第31話 春と修羅 〜宮澤賢治〜
わたくしといふ現象は
仮定された有機交流電燈の
ひとつの青い照明です
(あらゆる透明な幽霊の複合体)
風景やみんなといっしょに
せはしくせはしく明滅しながら
いかにもたしかにともりつづける
因果交流電燈の
ひとつの青い照明です
(ひかりはたもち その電燈は失はれ)
レンジがたどたどしく思い出しながら暗唱した詩を聞いて、ギンはすぐに内容を解釈した。

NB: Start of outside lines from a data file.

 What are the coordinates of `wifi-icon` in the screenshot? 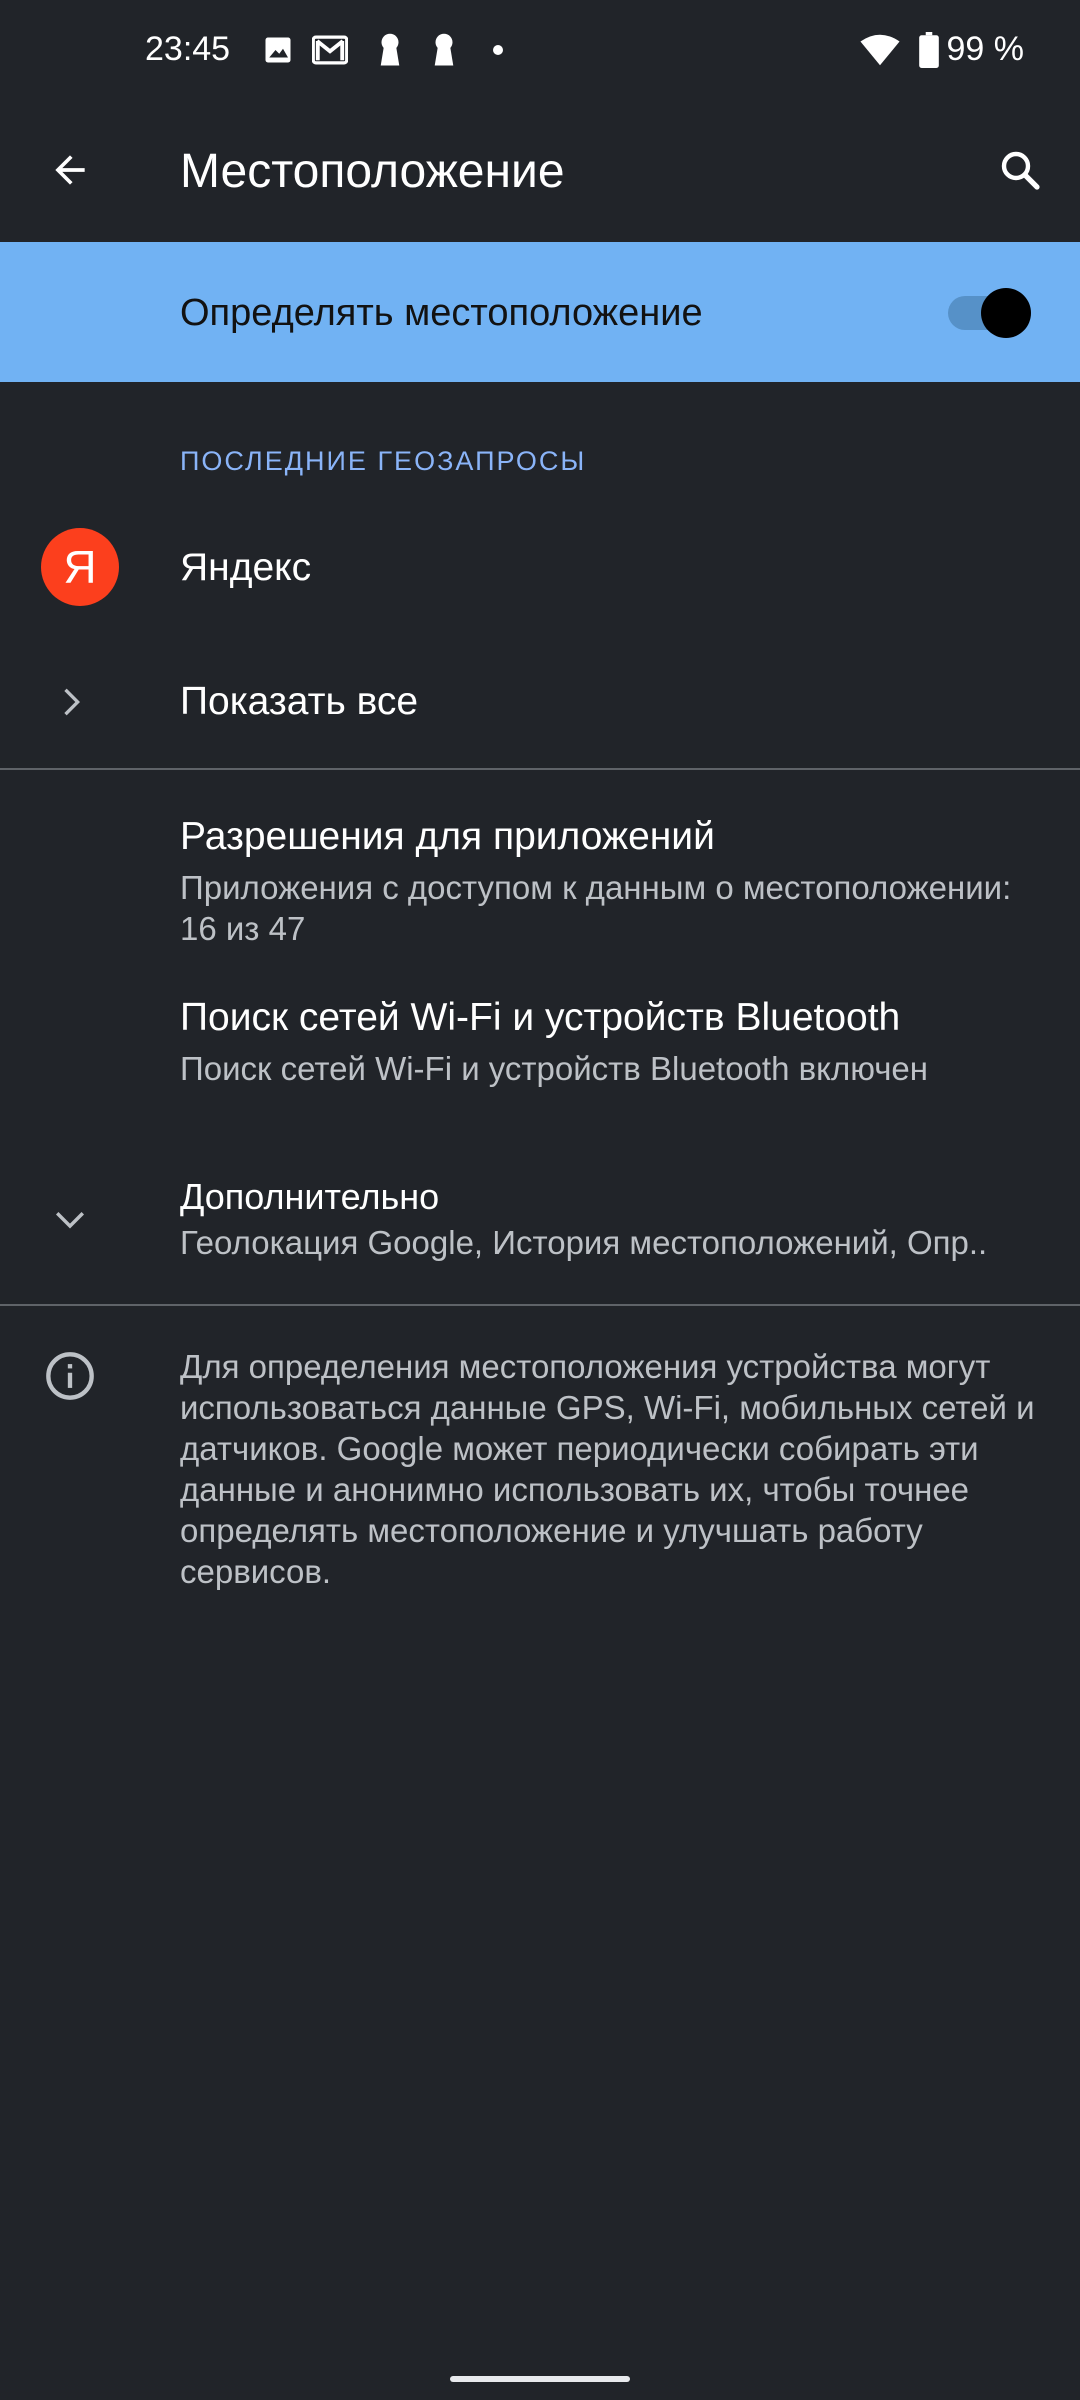 It's located at (880, 50).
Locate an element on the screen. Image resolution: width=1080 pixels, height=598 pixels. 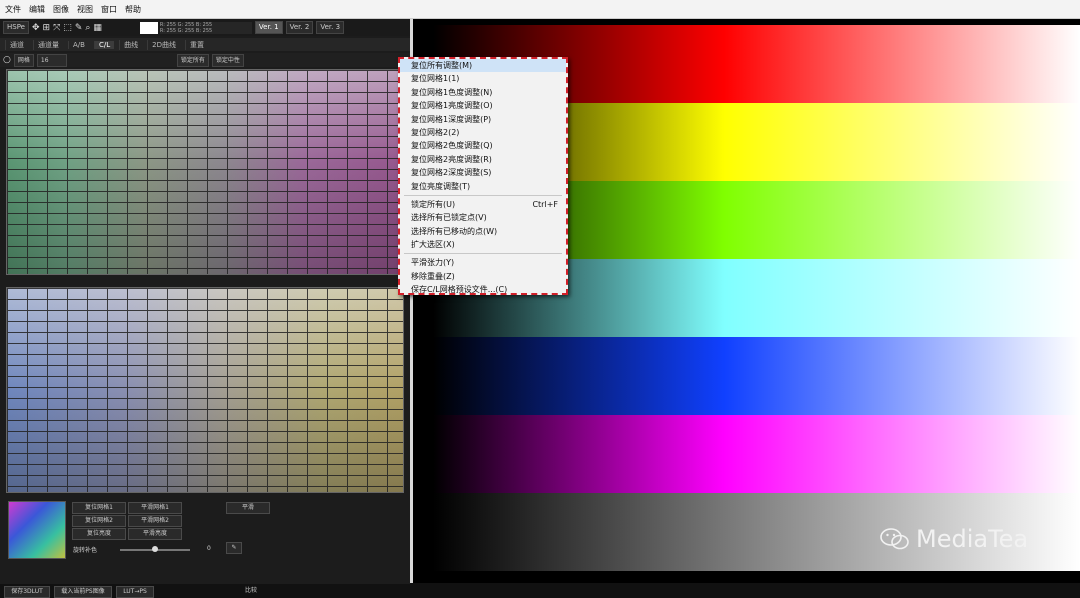
bar-blue is located at coordinates (756, 376).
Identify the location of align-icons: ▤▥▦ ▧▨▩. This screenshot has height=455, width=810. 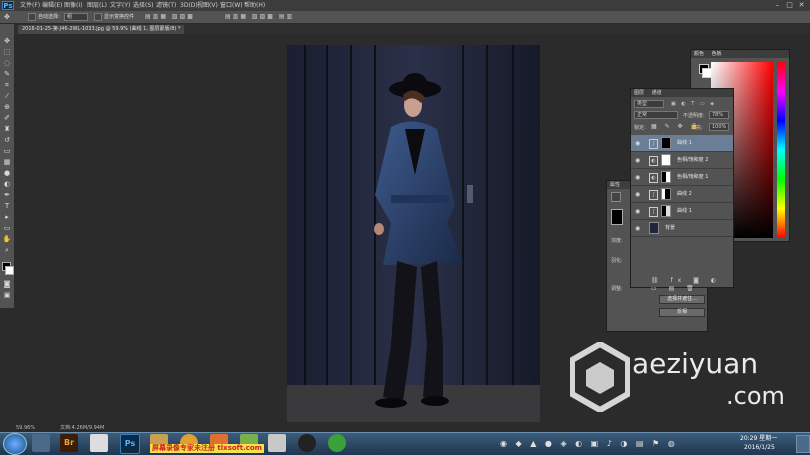
(180, 17).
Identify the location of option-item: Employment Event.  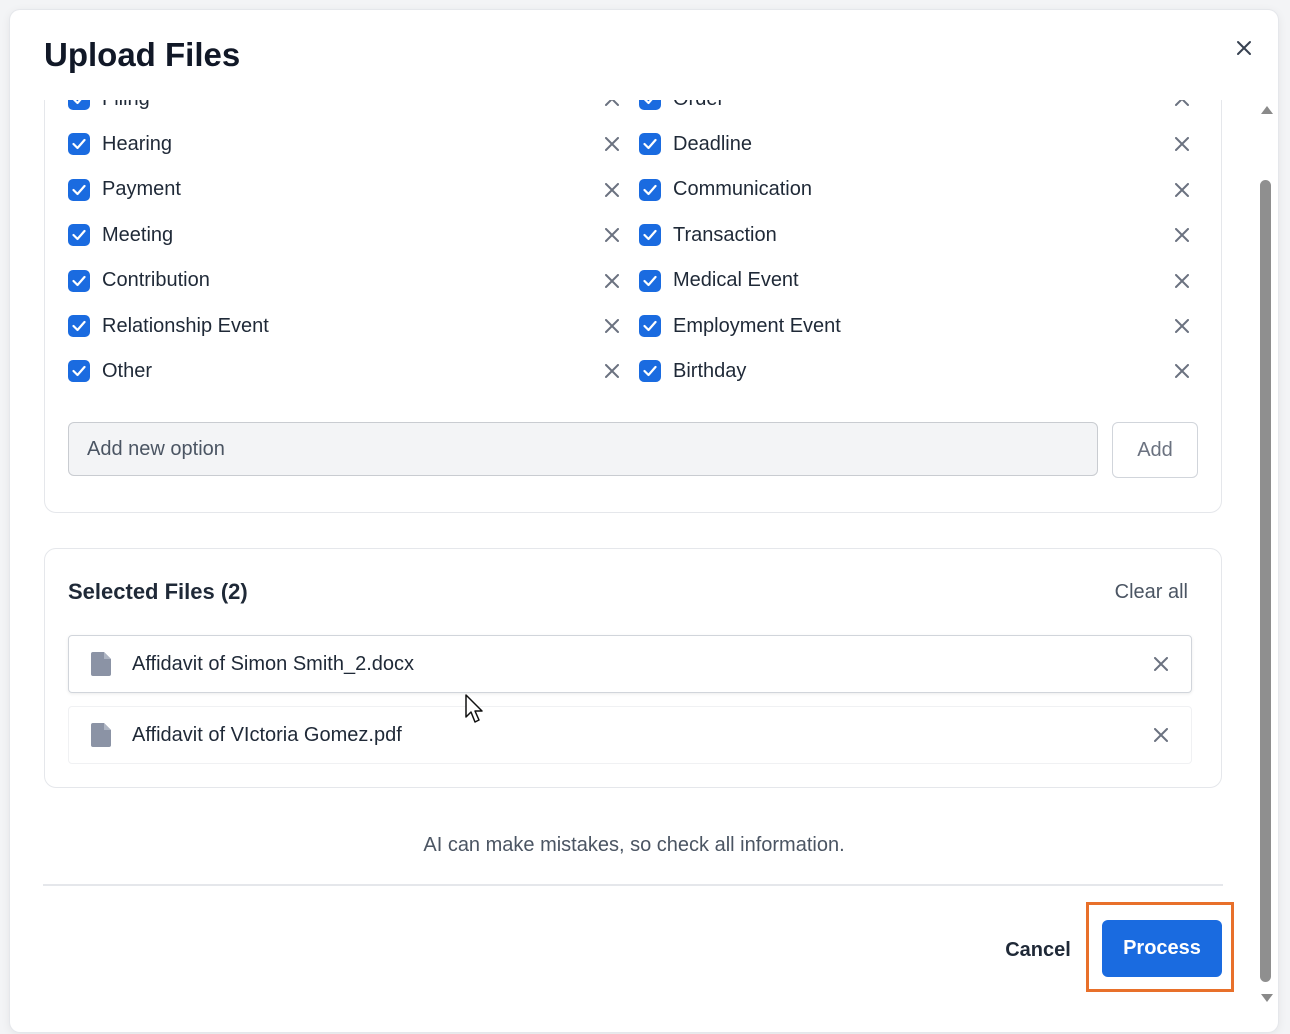
(740, 326).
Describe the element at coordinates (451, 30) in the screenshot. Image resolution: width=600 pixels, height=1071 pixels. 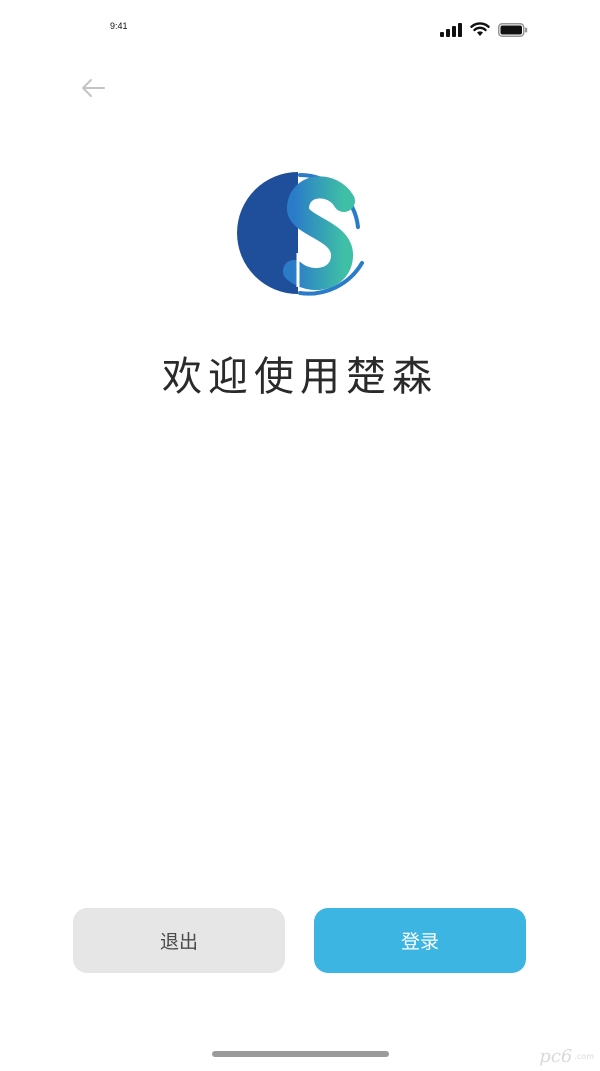
I see `signal-icon` at that location.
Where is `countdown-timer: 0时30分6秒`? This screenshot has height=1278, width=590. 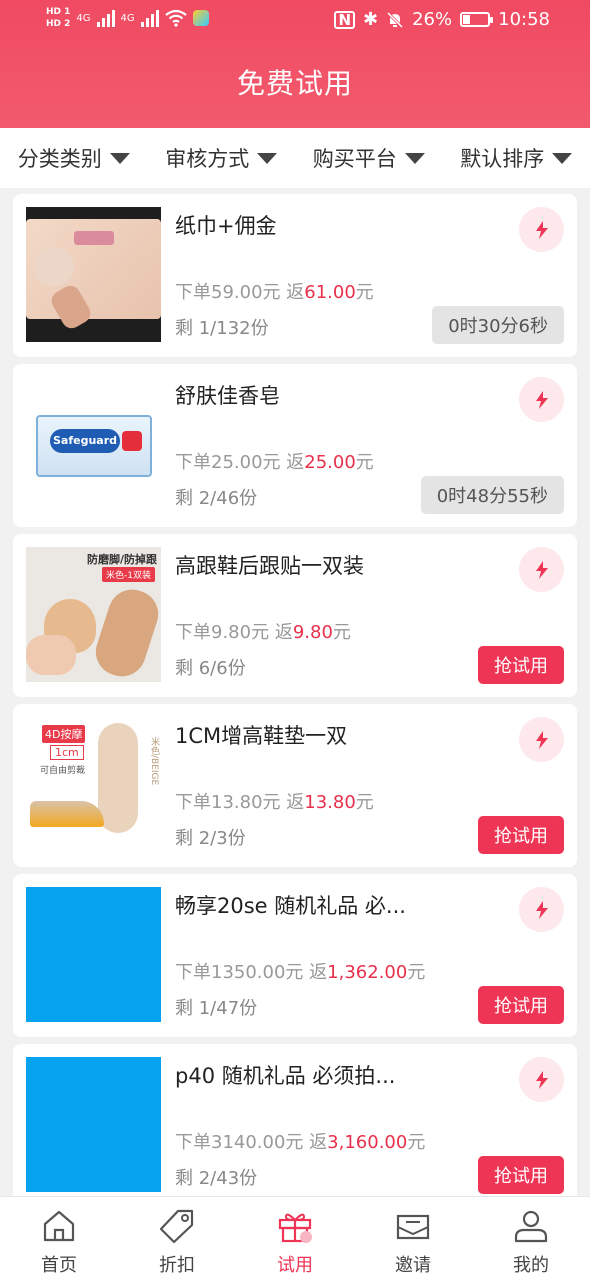 countdown-timer: 0时30分6秒 is located at coordinates (498, 325).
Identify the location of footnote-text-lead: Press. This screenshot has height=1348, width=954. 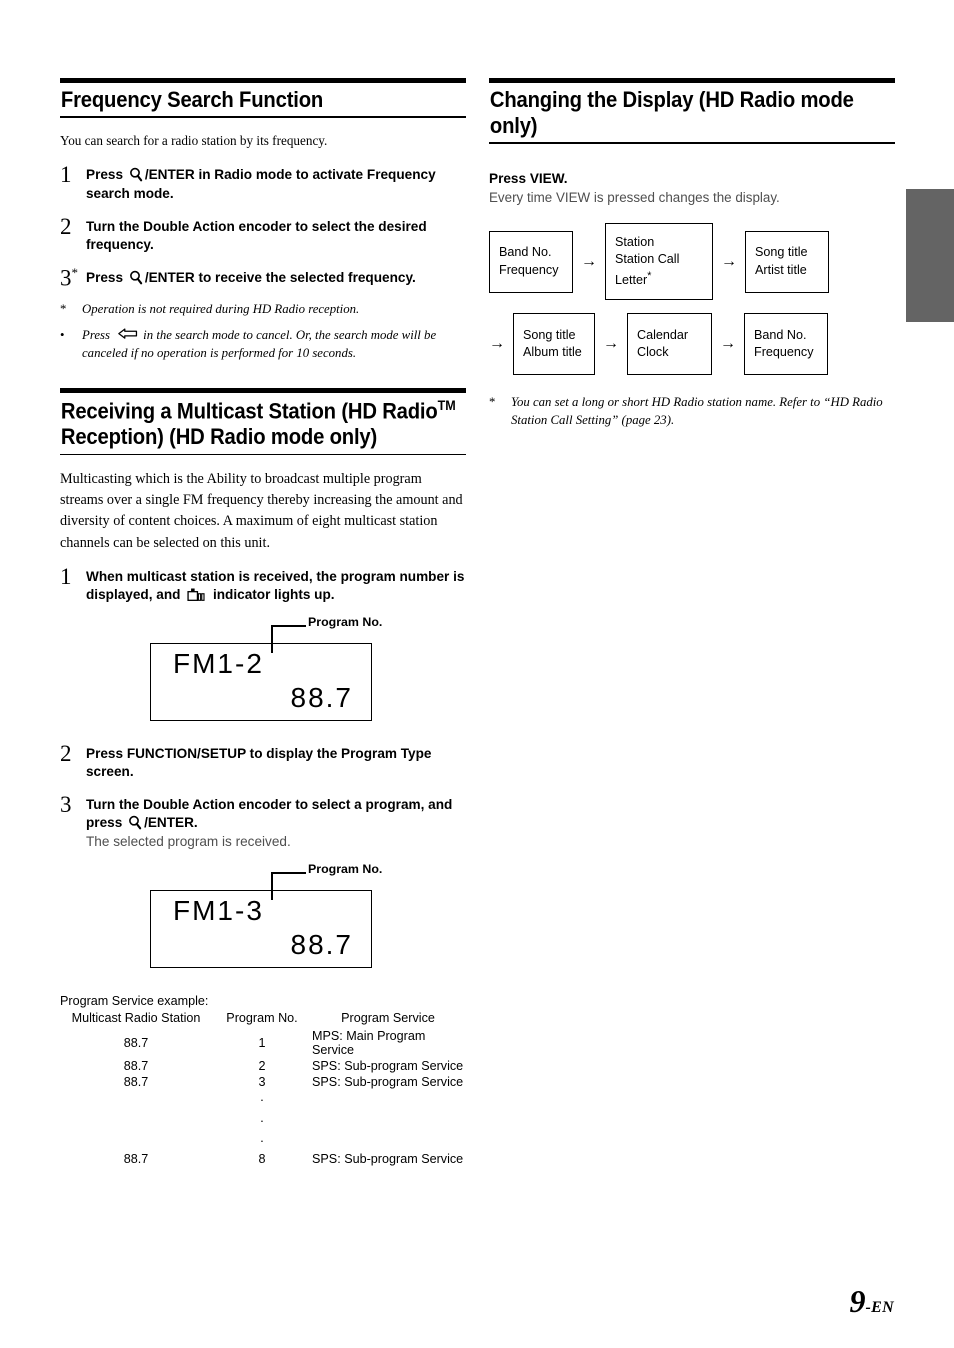
(98, 334).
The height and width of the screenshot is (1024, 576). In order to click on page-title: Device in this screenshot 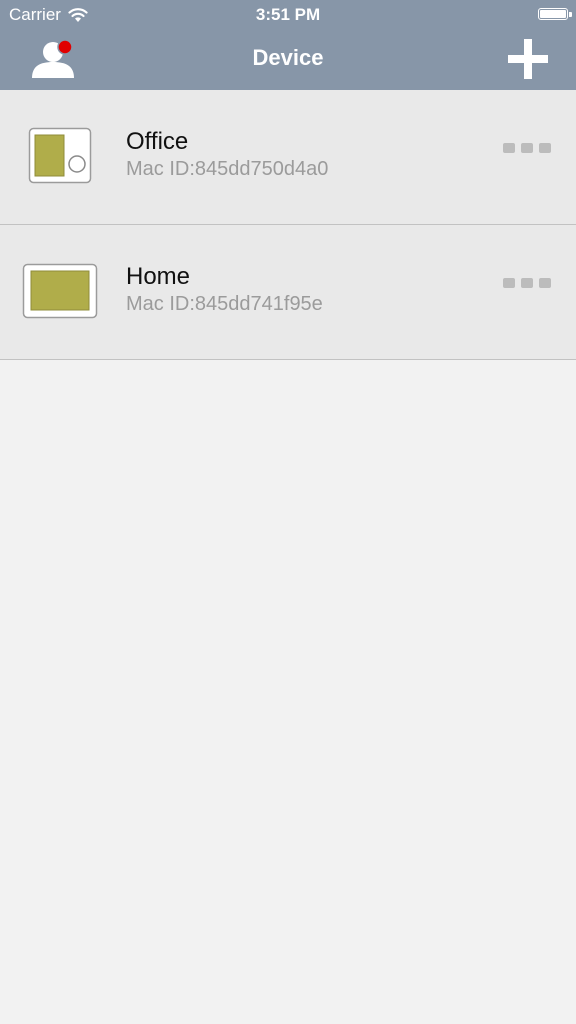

「電燈という言葉は肉体のことだろう。決定でも既定でもなく仮定され、ているのは自由意志を認めてるのか認めたいのか。流れて光っている青い照明は、霊というか情報のことだな。存在についての優れた表現だ。言葉の使い方からして、彼か、あるいは彼女は科学者か?」
「宮澤賢治、確かに科学にも造詣が深かった。でも童話作家と詩人としての仕事が大きかったね、熱心な宗教家でもあった、童貞のまま死んだらしいよ」
「おまえも紙一重じゃないか」
「それを言っちゃあ……」
「わるかったよ」
ギンの探究心は果てしない。剣士なのか、どこにでも顔が利くフィクサーなのか、隠然とした力や財力は謎めいているが、本人は学者だと自称してはいる。
研究作業の合間にいつものお茶を飲みながらの雑談の多くは、やっぱりレンジの世界の詳細になることが多かった。
「話戻すとな、わからないのはその読書感想文ってやつだ」
レンジが『春と修羅』の冒頭だけ覚えていたのは、読書感想文の課題で昔読んだことがあったからだった。
「本読んで感想書いてもってこいって宿題だったんだよ」
「それで文章の添削されたりするのか?」
「いや、それがよくわからないんだけど……」
「だからわからねぇのは俺だ。文学作品の感想に成績がつくのか? どうやって? だれが?」
「教師が……」
「おまえ詐欺にかかったんじゃないか」と言ってギンは笑った。
「その可能性はあるよ。とにかく俺の世界では先生なんて呼ばれてる奴らは全員知ったかぶりの詐欺師だった、嫌いだね」
「詐欺師って、ほんとか?」
「ほんと、間違いない」
レンジはヌースフィアのあれこれを子供のように素直に見ているのに、ことそれまで自分がいた世界についてはとんでもなく偏った見方をしている。興味深いことだ、と思ってギンは話半分で聞いている。